Stage Three: The Decoder Reconstructs Audio
The codec tokens coming out of the transformer are still just integers. The final stage is decoding them back into audio. This is handled by the codec decoder - the inverse of the encoder from stage one.
The decoder takes each token, looks it up in the codebook, and reconstructs the corresponding audio chunk. These chunks are 20-50 milliseconds each. The decoder stitches them together, smoothing over the seams so you don't hear the joins. The result is continuous audio that plays back at normal speed.
This stage is fast - decoding is much cheaper than generation. The bottleneck is the transformer backbone. Once the tokens are ready, the decoder spits out audio almost instantly. This is why streaming works. You can start playback as soon as the first few tokens are ready, and the decoder will keep up with the transformer as it generates the rest.
Streaming: How to Hide Latency
Real-time TTS relies on overlapping generation and playback. The transformer starts generating tokens immediately. As soon as the first chunk is ready - maybe 200 milliseconds of audio - the decoder reconstructs it and playback begins. While that chunk is playing, the transformer is generating the next chunk. By the time playback reaches the end of the first chunk, the second chunk is ready.
This is called chunked streaming, and it's how voice agents feel responsive even though the model is still generating. The user hears speech start within a few hundred milliseconds, and the rest arrives in a steady stream. The illusion is that the agent is speaking in real time. The reality is that it's racing to stay ahead of playback.
The challenge is pipeline stalls. If the transformer falls behind - maybe because the sentence is complex and takes longer to generate - playback catches up and you get a stutter. The decoder runs out of tokens and has to wait. This is why latency tuning matters. You need to balance chunk size, model speed, and buffer depth so the pipeline never stalls.
Voice Cloning: Few-Shot Learning in Practice
Modern TTS models can clone a voice from a 10-second sample. The demo Humeau showed was striking - record yourself speaking for a few seconds, and the model generates new speech in your voice.

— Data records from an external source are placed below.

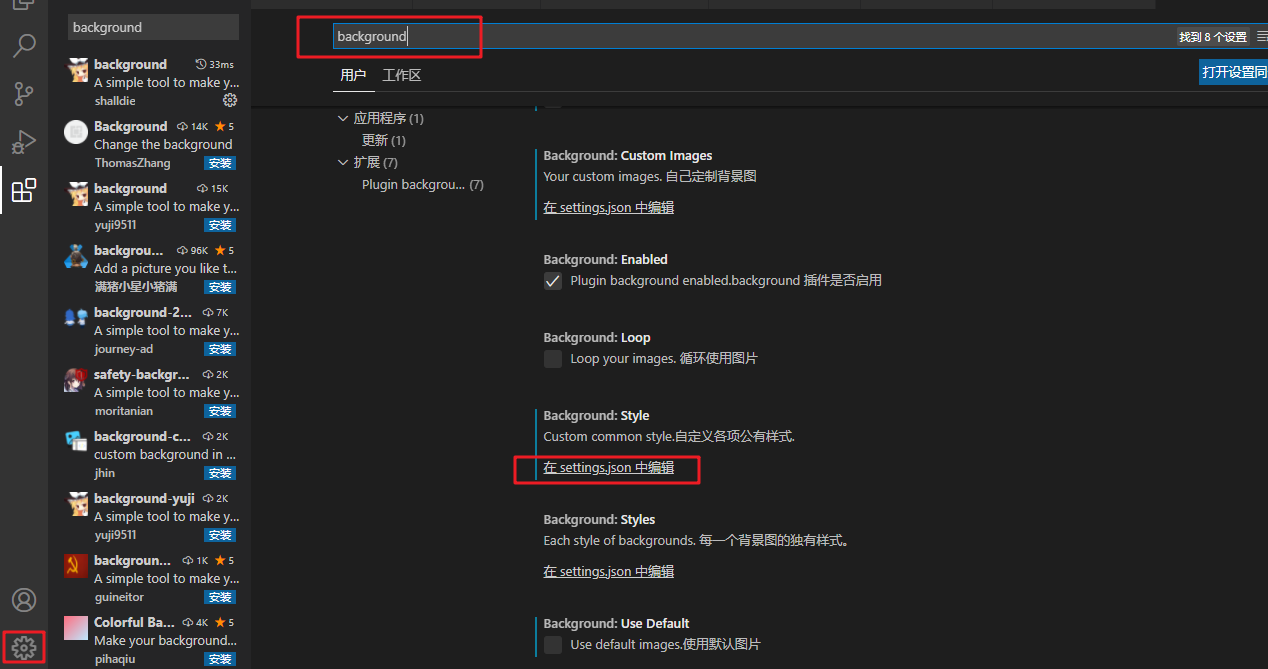Open settings.json via the Background: Style edit link
Viewport: 1268px width, 669px height.
tap(607, 467)
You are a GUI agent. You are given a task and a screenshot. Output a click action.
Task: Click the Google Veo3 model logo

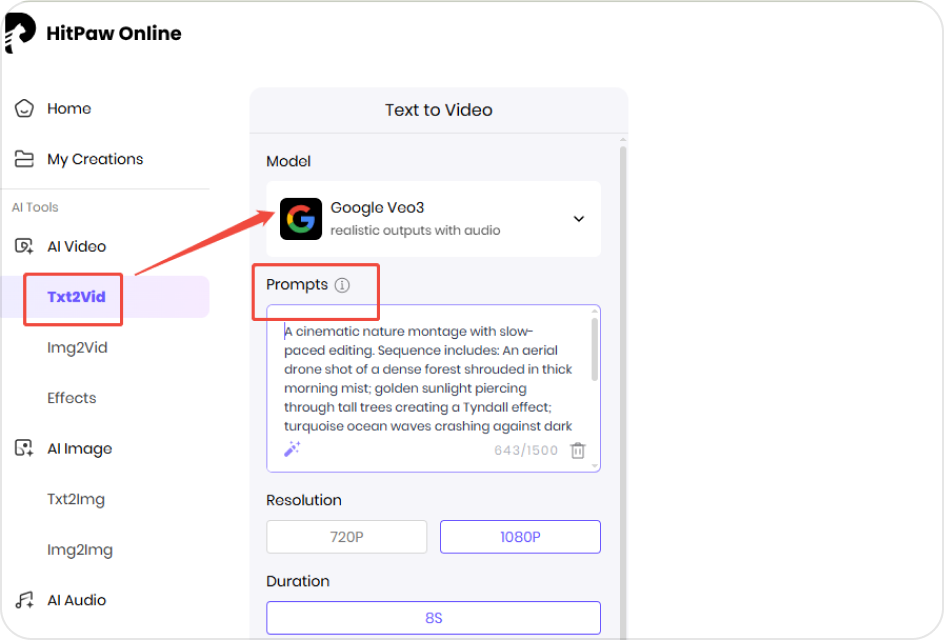[300, 219]
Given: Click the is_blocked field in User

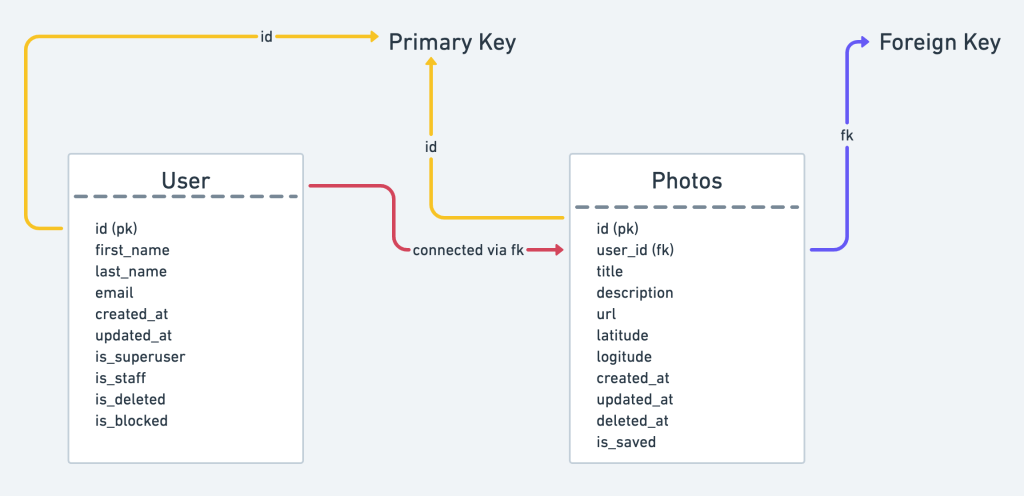Looking at the screenshot, I should coord(131,421).
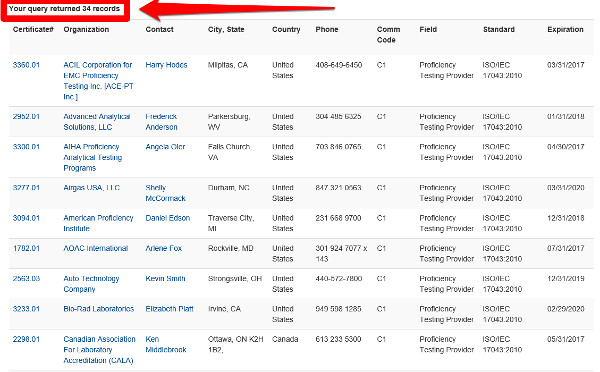Open AOAC International organization
Screen dimensions: 600x372
(96, 248)
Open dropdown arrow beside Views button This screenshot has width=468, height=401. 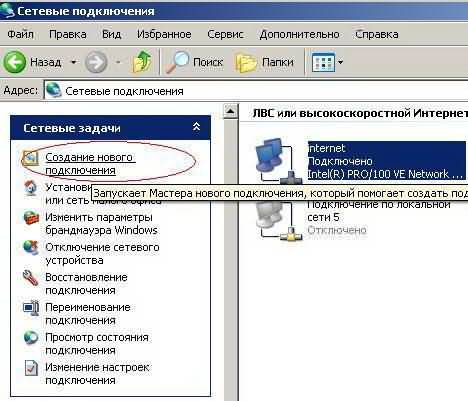[x=340, y=62]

This works because the model already learned a continuous voice space during pre-training.
The voice space is a high-dimensional representation of vocal characteristics - pitch, timbre, accent, speaking rate. Every voice is a point in this space. During few-shot cloning, the model hears your sample, figures out where you sit in voice space, and generates speech from that point. It's not learning your voice from scratch. It's finding you in a space it already knows.

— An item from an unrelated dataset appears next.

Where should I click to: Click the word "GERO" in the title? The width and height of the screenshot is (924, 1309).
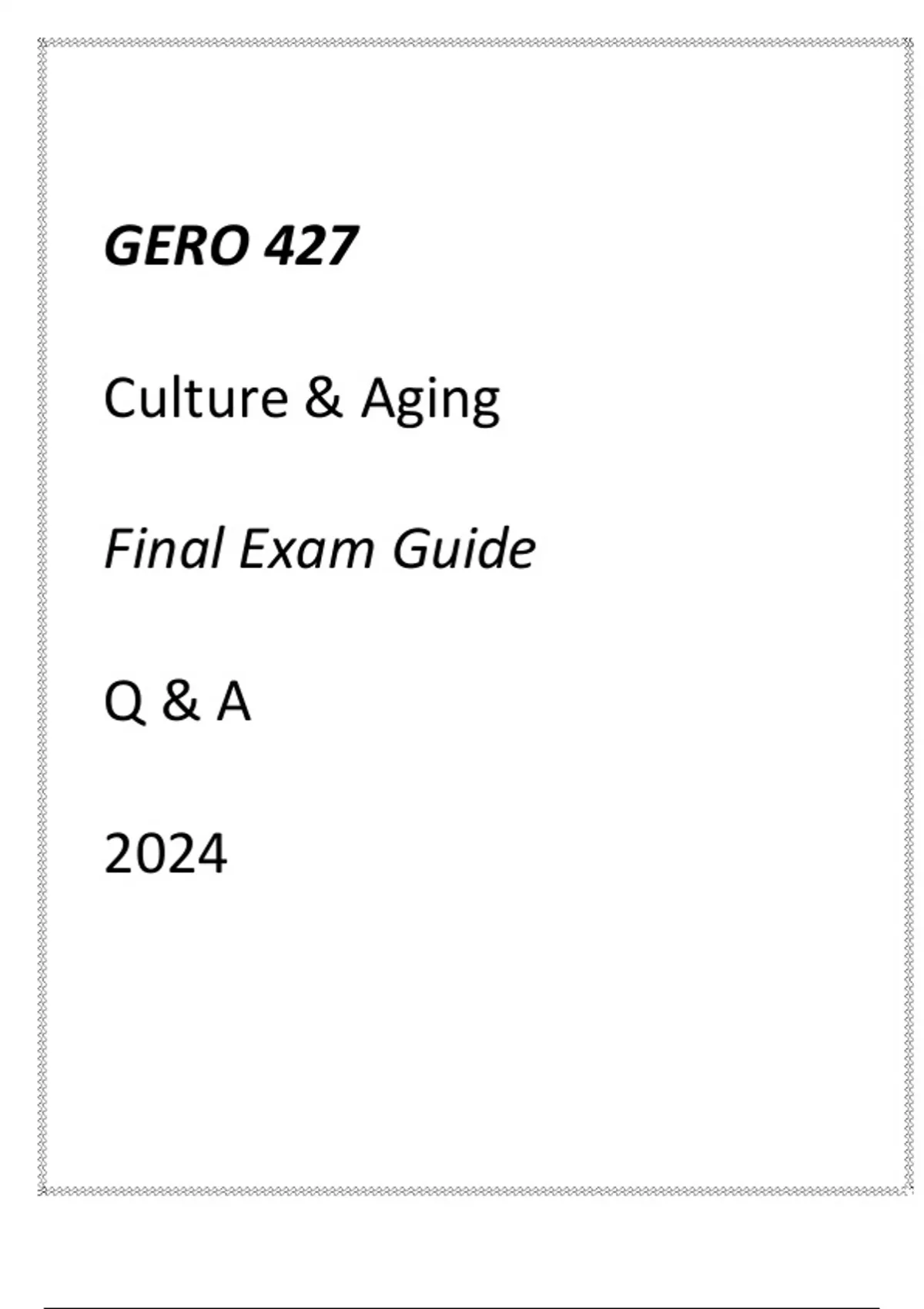176,246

The codec plays a key role here. It encodes your voice sample into a set of parameters - a voice embedding - that the transformer uses to condition generation. This embedding is small, maybe a few hundred numbers. The transformer uses it to bias token generation toward your vocal characteristics. The result is speech that sounds like you, even though the model only heard you for ten seconds.
Cost: The Real Constraint
Voice agents are expensive because they generate constantly. A text-based agent generates one response per message - maybe a few hundred tokens. A voice agent generates thousands of tokens for the same conversation - audio for every word spoken, in both directions.
The cost per interaction scales with token count. Better codecs help by compressing more audio into fewer tokens. Faster models help by reducing compute per token. But the fundamental constraint remains: voice is more expensive than text. This limits where you deploy it.
Customer service calls - worth it, because the alternative is hiring humans. Casual chat apps - maybe not, because text is good enough and much cheaper. The business case for voice depends on whether the interaction genuinely needs it. The technology is solved. The economics are still being figured out.